The Secret Ballot is a voting method in which a voter’s choices in an election or a referendum are anonymous, forestalling any attempt to influence the voter by intimidation and potential vote buying. This definition is from Wikipedia, the fount of all defining knowledge.

All this talk on TV about the election in 2016 and Election Day this past Tuesday has got me thinking about the Secret Ballot. I capitalize it because it is that important. My father taught me something when I was about ten years old. I had just become aware that there were Democrats and Republicans and asked him which he was and who he was voting for. He said, “ That’s none of your business.” I was taken aback. Then he said “I tell you, you tell your friend, your friend tells his friend, his friend tells his father who tells my boss at work, who maybe disagrees with me, and my workplace becomes compromised. So that’s why we have a Secret Ballot. It was an important lesson and why I hold my Secret Ballot tight to my chest today.

How did we become such partisan people? I discuss issues with my friends and family, but it is not my point to persuade them to anything. I am interested in their views if they are different from mine. I certainly would not put a “Vote For” sign on my lawn or an electioneering bumper sticker on my car.

My first vote was in 1968. I had just turned twenty-two. Lyndon B. Johnson vs. Barry M. Goldwater. I was living at home, teaching school and paying my father for my car, which he had loaned me the money to buy. I voted Democrat. My father told me that he didn’t know a lot about politics, but he did know that when the Democrats were in power, he didn’t worry about his job. When the Republicans were in, it was a constant worry.
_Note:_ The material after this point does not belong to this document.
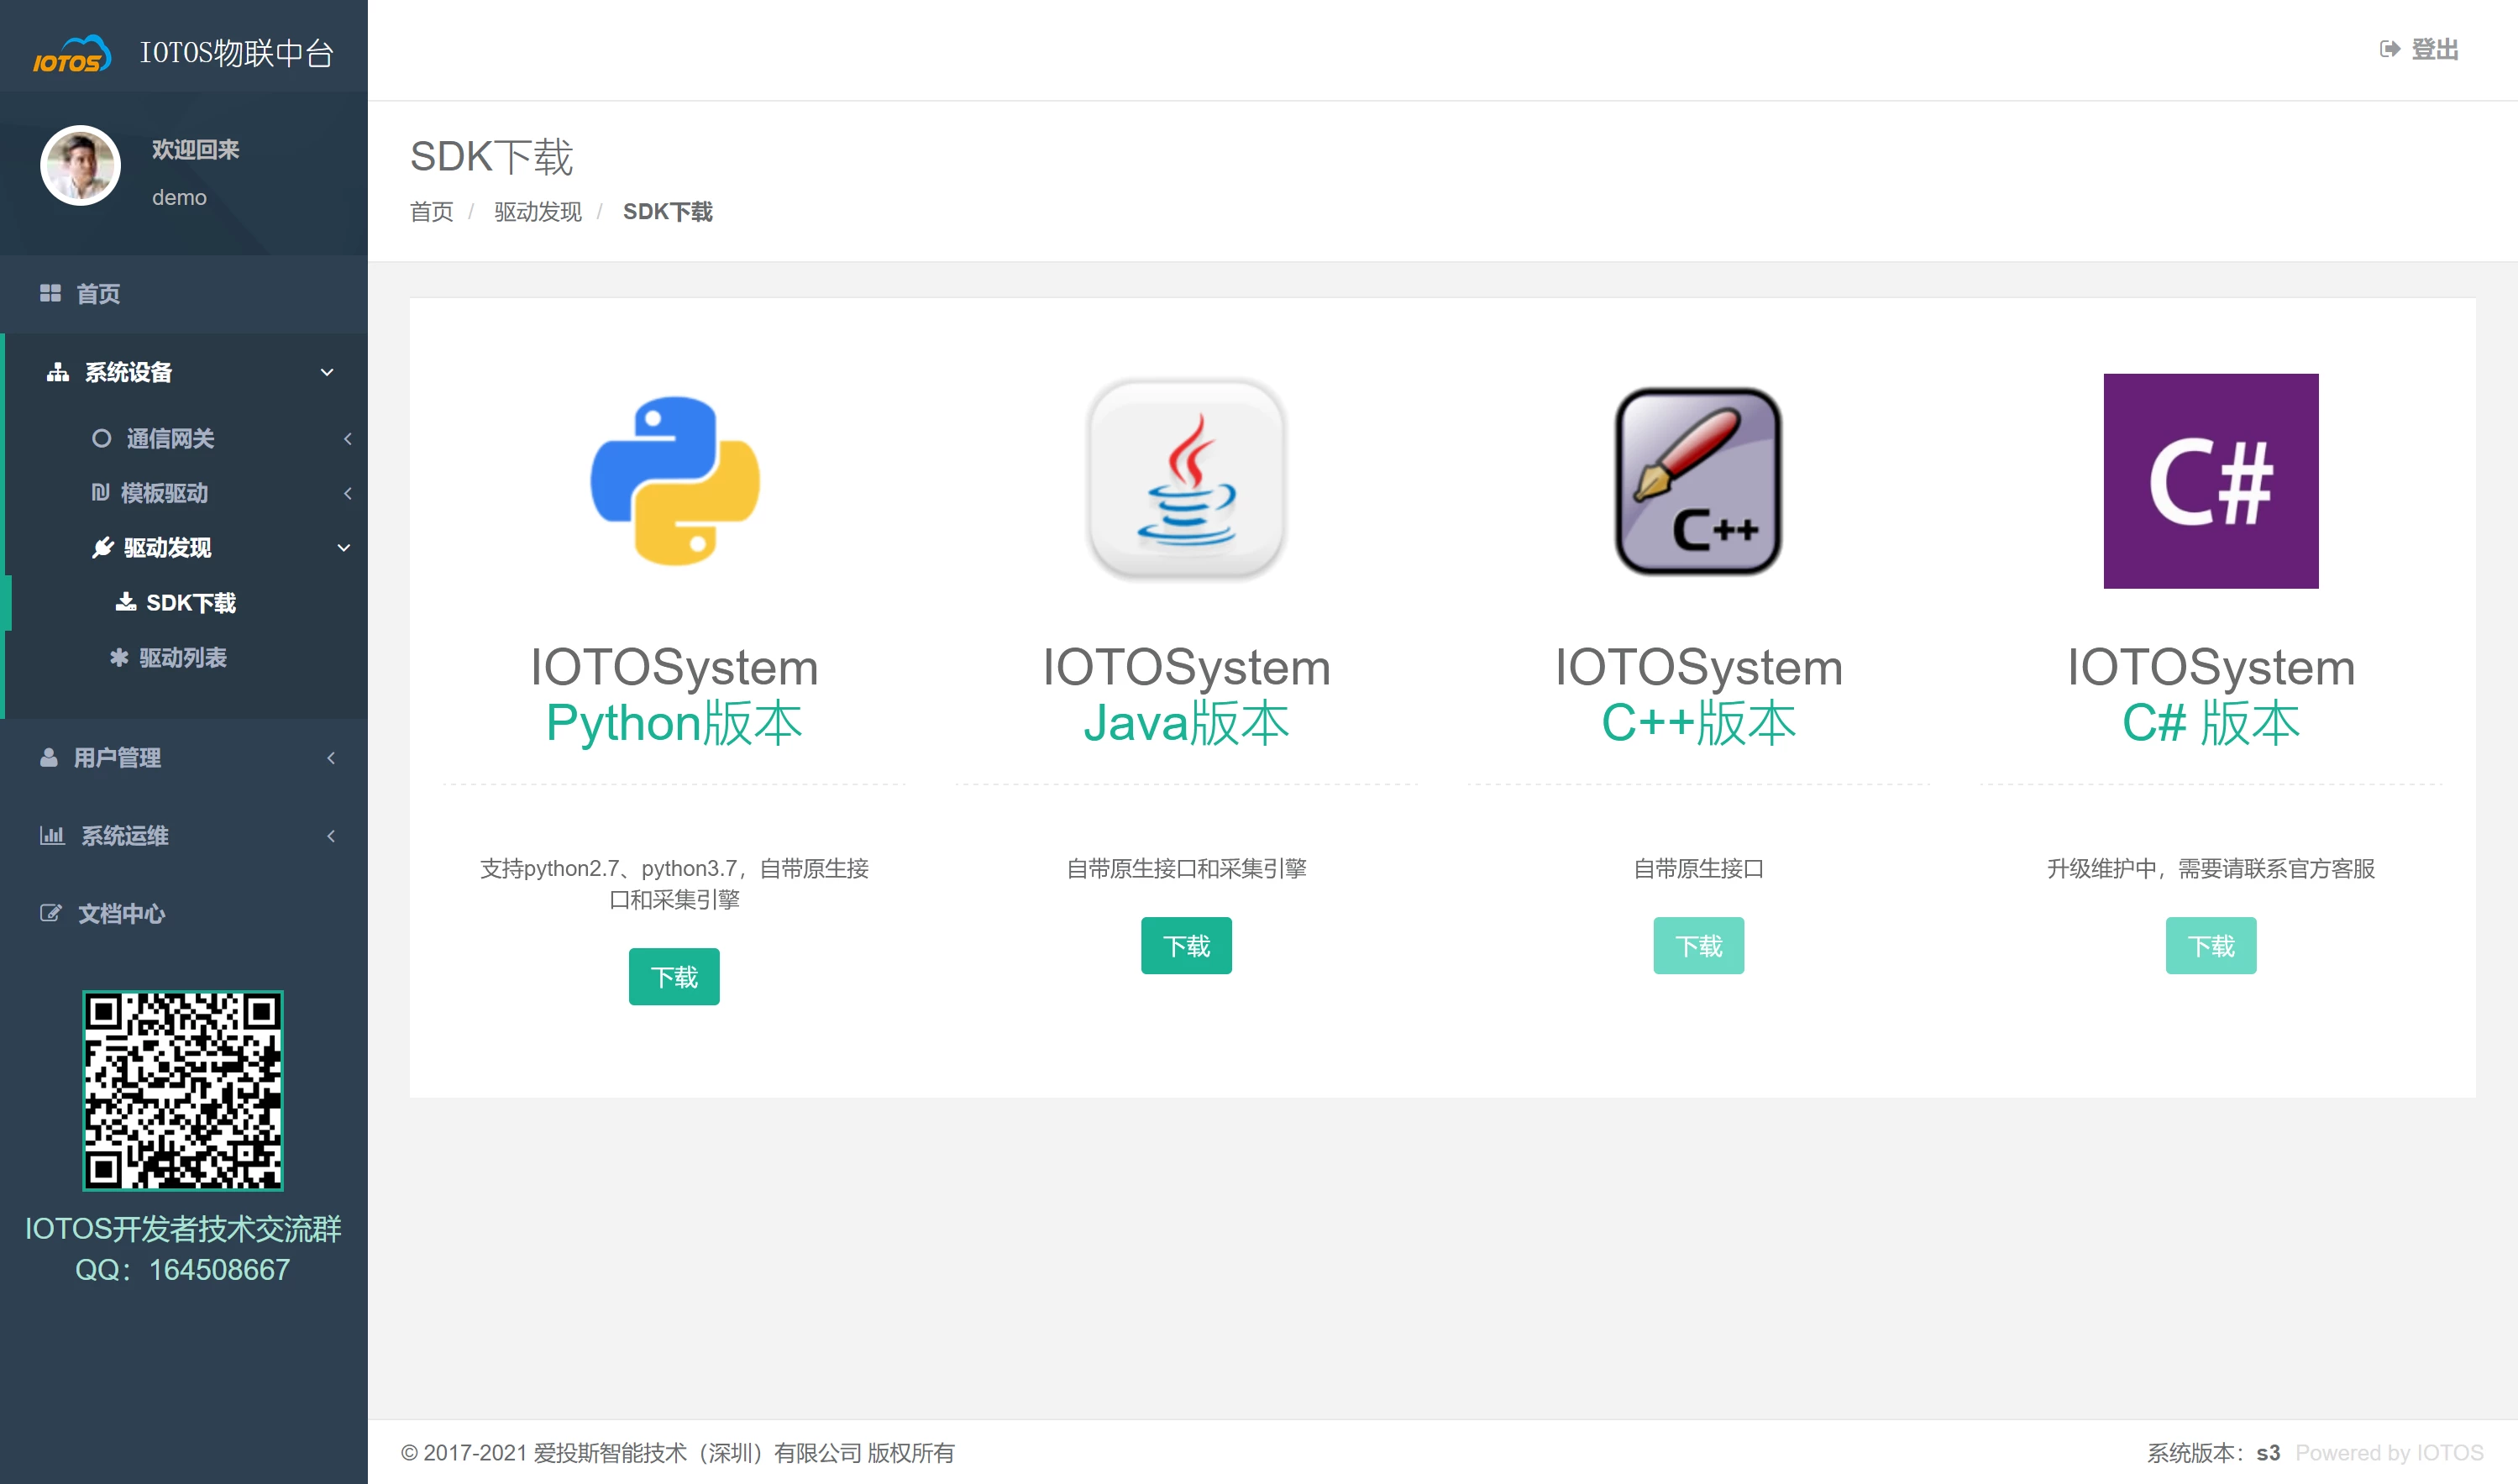Click the demo user avatar photo

point(81,166)
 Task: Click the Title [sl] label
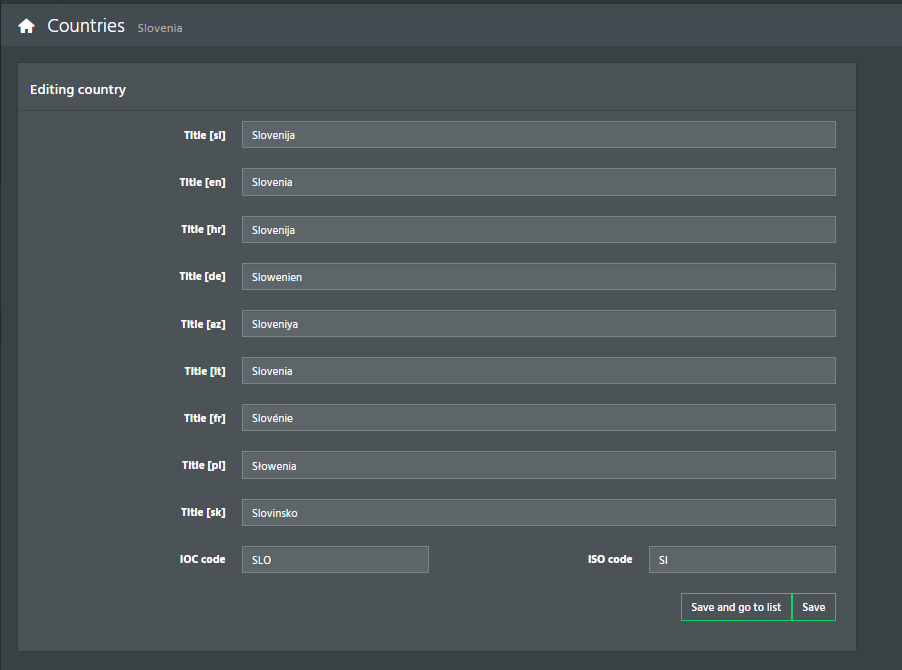[205, 135]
He said, “ Most people vote their pocket books.” I even think my dyed in the wool Republican mother-in-law voted Democrat that year. Goldwater was too far out there for some. Now they’re all too far out there, right and left.

I asked Peter if he voted that year. He said he didn’t think so. He had to vote in New Hampshire, his home of record, which meant requesting an absentee ballot and he was doing a UNITAS cruise around South America operating with all the South American Navies at the time and dating all the ambassadors daughters and going to embassy parties and voting was not on his radar, as stressed out as he was by his social life.

We voted for the first time in a voting booth after Peter left the Navy. We were in Los Alamos. Peter and I went to the voting place. Neighbors and friends were there and everyone was meeting and greeting. No placards or politicking. They had to stay 200 feet from the polling place. Everyone exercised his or her Secret Ballot. Peter said this morning, ”I have no idea who you vote for. It could be Attila the Hun for all I know, and I know better than to ask.” It’s the American way. Compromise it we shouldn’t.

3 thoughts on “The Secret Ballot”

  1. SYT- Thought you could throw me off your trail, did you? Well, using dot com didn’t do it Ms. Lovely because I picked up on that and used dot net as a result of some forensic science.
    L ‘n’ S,
    Al

  2. I remember when you started this blog and you were concerned about running out of topics! This is just great Joanne and I look forward to it each week. I hope you turn it into a memoir. It’s a delightful read!